Task goal: Find the line that contains "This screenshot has height=675, width=1200." in the entries below. Output it and each later line exactly, and nothing else.

─── Exercise material

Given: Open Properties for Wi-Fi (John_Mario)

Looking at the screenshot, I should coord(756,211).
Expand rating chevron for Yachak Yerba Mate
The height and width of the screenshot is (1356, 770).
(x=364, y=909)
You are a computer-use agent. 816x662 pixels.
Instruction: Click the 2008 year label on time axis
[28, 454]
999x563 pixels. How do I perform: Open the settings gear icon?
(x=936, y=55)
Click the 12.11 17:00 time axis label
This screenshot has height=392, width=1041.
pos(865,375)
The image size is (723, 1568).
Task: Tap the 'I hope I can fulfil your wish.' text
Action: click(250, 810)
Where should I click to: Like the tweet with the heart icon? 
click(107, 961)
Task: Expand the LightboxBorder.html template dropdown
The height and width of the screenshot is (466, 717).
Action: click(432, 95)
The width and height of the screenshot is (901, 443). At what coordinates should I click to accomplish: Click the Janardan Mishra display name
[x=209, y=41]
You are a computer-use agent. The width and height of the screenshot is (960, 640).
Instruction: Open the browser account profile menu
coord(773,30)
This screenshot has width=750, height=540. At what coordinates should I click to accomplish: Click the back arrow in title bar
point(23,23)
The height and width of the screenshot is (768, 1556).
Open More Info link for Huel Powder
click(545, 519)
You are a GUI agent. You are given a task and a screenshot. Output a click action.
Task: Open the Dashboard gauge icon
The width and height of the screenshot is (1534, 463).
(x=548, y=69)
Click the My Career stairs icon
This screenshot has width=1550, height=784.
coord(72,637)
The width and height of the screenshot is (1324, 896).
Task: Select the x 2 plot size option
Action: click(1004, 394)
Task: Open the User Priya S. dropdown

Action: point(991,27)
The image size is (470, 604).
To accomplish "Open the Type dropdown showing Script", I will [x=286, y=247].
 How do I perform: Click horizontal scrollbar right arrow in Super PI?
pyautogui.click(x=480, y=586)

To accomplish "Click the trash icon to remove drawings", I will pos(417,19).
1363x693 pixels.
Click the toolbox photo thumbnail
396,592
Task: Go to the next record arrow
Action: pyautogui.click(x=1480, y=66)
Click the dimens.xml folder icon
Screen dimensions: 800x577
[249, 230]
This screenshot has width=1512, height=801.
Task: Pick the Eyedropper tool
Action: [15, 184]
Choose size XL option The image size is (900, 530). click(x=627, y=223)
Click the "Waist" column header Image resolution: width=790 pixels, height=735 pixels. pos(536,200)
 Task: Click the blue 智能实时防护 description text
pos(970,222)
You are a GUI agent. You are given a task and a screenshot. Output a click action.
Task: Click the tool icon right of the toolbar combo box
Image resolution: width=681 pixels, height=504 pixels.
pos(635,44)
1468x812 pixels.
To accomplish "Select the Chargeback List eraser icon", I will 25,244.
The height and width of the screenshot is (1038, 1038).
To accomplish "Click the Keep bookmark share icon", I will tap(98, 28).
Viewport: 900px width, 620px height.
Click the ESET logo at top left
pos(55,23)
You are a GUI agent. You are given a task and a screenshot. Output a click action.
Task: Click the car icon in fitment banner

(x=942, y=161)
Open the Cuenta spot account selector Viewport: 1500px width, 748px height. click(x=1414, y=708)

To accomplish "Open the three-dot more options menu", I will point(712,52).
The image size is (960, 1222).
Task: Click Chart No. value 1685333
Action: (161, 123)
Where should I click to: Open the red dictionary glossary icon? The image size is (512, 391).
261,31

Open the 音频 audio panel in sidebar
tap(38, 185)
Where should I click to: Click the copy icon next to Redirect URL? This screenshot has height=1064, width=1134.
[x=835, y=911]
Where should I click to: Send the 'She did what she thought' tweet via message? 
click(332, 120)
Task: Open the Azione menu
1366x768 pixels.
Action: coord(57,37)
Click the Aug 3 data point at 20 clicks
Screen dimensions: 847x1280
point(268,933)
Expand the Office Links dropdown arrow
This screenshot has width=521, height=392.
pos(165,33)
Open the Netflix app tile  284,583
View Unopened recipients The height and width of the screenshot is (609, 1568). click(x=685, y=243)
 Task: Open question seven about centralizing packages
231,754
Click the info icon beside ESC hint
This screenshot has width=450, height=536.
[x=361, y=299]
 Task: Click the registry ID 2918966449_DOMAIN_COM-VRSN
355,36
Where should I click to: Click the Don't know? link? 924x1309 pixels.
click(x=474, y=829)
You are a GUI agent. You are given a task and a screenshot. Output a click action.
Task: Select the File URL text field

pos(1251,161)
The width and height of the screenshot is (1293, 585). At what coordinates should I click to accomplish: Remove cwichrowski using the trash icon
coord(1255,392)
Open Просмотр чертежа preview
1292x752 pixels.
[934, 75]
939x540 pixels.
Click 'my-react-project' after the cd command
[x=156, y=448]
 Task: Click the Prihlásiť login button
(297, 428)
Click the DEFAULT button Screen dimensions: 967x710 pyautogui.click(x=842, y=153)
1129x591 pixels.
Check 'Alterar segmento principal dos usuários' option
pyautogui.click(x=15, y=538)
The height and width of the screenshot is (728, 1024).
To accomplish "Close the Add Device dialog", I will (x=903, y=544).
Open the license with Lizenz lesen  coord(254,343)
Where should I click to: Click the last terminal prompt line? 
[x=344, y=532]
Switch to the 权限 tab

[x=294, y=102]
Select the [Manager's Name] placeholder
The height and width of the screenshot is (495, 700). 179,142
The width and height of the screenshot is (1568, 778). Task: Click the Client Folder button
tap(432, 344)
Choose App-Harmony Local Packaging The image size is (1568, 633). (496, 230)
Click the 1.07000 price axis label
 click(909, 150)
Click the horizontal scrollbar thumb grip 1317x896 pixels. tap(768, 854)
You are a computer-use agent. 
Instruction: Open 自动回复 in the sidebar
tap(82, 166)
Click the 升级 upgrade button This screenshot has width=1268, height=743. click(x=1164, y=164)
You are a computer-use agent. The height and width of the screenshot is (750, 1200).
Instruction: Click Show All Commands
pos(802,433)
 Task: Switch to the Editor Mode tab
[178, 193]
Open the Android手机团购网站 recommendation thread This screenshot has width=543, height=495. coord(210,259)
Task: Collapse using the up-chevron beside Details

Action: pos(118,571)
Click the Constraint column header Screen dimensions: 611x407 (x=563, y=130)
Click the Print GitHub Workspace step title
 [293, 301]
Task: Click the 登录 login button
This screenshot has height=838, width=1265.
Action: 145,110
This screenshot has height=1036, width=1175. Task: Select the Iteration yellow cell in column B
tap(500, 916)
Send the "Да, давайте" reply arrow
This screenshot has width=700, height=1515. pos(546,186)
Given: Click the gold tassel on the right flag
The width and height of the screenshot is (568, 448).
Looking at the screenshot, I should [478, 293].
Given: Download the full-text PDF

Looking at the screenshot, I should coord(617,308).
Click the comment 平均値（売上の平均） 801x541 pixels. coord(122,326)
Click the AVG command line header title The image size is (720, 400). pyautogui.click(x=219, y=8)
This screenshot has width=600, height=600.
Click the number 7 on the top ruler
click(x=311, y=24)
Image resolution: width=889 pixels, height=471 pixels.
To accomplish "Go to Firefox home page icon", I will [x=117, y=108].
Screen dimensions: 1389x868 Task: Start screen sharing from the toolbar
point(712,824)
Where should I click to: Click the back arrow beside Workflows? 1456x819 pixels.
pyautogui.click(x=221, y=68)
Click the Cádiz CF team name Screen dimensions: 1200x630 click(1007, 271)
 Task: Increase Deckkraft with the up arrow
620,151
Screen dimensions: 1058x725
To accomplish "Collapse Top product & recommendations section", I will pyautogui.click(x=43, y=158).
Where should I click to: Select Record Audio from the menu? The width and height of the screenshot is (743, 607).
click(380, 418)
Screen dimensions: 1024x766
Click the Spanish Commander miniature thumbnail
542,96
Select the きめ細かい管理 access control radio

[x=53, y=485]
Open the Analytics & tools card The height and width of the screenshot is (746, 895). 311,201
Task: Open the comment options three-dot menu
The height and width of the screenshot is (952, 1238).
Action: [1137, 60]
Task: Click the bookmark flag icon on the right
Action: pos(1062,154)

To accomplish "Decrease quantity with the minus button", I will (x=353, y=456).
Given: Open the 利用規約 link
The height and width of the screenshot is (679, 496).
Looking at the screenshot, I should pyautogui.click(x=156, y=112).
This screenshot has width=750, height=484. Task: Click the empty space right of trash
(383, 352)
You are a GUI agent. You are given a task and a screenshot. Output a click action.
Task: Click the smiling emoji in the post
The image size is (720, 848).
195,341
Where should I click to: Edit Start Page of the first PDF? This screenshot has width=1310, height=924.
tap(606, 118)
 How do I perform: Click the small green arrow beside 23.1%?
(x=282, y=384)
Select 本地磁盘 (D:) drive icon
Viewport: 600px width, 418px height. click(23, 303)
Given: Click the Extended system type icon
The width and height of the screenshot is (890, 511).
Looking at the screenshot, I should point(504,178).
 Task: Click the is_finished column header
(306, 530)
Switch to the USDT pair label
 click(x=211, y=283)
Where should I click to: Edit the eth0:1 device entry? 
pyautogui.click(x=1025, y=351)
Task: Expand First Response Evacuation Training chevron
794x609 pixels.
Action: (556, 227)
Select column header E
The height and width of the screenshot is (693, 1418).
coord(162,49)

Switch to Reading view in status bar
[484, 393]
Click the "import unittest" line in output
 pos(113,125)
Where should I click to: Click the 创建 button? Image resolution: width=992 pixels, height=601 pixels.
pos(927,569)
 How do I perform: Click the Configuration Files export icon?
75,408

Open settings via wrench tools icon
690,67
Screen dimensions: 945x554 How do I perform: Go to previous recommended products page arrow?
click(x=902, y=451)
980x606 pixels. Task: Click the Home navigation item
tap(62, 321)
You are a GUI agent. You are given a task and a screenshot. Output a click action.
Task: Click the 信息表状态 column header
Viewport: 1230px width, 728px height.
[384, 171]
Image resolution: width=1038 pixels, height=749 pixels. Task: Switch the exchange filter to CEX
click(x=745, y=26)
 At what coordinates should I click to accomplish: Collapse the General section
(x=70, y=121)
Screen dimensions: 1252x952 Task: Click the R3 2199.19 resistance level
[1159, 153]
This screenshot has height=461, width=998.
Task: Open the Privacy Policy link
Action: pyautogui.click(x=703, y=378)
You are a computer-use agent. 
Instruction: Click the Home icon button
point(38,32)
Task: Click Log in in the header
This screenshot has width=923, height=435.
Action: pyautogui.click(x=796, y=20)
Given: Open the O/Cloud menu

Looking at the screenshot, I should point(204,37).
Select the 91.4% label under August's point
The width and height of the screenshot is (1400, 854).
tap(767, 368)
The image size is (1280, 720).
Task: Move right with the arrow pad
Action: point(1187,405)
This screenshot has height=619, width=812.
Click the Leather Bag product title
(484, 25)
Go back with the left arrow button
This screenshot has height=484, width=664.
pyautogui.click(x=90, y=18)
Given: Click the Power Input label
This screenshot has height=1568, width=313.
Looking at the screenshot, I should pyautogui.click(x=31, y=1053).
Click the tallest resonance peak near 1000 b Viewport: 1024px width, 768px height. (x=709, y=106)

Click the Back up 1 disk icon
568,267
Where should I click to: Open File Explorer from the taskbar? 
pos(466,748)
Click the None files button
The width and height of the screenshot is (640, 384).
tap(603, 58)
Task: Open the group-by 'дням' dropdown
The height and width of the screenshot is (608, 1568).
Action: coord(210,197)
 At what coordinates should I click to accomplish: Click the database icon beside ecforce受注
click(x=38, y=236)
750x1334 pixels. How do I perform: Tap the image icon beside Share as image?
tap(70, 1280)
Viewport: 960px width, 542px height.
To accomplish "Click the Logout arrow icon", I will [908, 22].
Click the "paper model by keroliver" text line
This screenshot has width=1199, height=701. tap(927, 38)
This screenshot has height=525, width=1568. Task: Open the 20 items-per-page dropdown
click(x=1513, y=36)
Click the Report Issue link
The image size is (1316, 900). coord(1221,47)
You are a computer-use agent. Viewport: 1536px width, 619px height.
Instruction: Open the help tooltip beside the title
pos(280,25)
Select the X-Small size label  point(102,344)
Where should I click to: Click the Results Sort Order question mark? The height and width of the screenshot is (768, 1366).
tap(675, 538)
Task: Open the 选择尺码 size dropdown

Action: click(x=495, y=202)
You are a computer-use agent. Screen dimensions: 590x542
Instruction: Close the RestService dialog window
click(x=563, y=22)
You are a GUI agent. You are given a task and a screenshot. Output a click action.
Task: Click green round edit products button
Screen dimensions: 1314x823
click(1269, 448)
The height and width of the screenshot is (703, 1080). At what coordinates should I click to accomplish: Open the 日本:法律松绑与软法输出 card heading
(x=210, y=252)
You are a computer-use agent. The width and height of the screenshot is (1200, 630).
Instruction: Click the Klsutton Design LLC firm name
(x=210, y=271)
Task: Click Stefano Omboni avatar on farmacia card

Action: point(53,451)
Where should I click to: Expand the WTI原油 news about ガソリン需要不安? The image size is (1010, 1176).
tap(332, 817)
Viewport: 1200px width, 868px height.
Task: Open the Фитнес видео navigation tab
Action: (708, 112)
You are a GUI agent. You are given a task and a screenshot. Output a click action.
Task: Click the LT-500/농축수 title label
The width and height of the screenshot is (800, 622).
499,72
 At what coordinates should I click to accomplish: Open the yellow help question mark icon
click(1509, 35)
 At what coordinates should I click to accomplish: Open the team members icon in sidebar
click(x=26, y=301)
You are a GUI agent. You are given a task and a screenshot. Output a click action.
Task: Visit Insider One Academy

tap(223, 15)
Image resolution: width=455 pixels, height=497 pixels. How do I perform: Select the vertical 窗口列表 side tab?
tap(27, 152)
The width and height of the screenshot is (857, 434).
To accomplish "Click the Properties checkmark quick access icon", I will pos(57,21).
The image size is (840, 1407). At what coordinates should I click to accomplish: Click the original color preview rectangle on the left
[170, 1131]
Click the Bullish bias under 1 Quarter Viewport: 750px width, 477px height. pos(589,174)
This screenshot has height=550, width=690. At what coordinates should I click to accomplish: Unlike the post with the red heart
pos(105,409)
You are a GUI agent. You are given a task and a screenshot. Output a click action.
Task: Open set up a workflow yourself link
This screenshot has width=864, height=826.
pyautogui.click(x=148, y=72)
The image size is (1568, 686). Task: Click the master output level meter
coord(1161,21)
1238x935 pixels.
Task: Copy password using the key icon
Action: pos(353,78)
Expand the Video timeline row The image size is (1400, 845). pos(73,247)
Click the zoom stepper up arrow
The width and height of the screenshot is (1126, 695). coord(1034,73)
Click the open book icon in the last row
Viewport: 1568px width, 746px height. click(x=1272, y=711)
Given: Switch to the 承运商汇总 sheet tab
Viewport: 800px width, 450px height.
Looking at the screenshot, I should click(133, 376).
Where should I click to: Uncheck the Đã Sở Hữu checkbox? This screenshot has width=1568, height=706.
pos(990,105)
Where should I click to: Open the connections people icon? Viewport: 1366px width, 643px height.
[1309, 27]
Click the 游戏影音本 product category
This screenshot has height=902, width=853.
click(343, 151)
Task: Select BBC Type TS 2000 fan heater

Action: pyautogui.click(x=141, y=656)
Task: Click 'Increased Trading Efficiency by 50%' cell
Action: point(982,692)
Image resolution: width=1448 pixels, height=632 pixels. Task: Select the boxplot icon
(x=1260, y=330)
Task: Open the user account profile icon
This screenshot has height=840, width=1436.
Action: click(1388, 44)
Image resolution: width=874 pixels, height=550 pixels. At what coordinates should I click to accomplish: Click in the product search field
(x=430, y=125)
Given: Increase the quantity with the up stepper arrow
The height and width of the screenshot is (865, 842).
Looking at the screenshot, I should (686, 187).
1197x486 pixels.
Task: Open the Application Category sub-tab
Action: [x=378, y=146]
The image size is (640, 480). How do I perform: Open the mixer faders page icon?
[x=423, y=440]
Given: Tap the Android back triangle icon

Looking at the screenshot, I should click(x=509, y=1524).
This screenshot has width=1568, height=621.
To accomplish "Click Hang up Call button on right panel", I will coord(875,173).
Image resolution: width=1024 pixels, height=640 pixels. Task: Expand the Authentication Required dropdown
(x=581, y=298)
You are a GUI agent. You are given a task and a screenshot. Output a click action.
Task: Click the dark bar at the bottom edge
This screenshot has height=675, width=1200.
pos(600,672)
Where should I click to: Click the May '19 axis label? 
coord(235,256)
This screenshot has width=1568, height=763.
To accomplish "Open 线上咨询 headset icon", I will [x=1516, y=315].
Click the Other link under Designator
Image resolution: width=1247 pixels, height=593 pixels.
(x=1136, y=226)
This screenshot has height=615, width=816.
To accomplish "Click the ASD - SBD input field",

──────

Result:
This screenshot has height=675, width=1200.
pos(600,672)
Where should I click to: Click the May '19 axis label? 
coord(235,256)
This screenshot has width=1568, height=763.
To accomplish "Open 线上咨询 headset icon", I will [x=1516, y=315].
Click the Other link under Designator
Image resolution: width=1247 pixels, height=593 pixels.
(x=1136, y=226)
This screenshot has height=615, width=816.
To accomplish "Click the ASD - SBD input field",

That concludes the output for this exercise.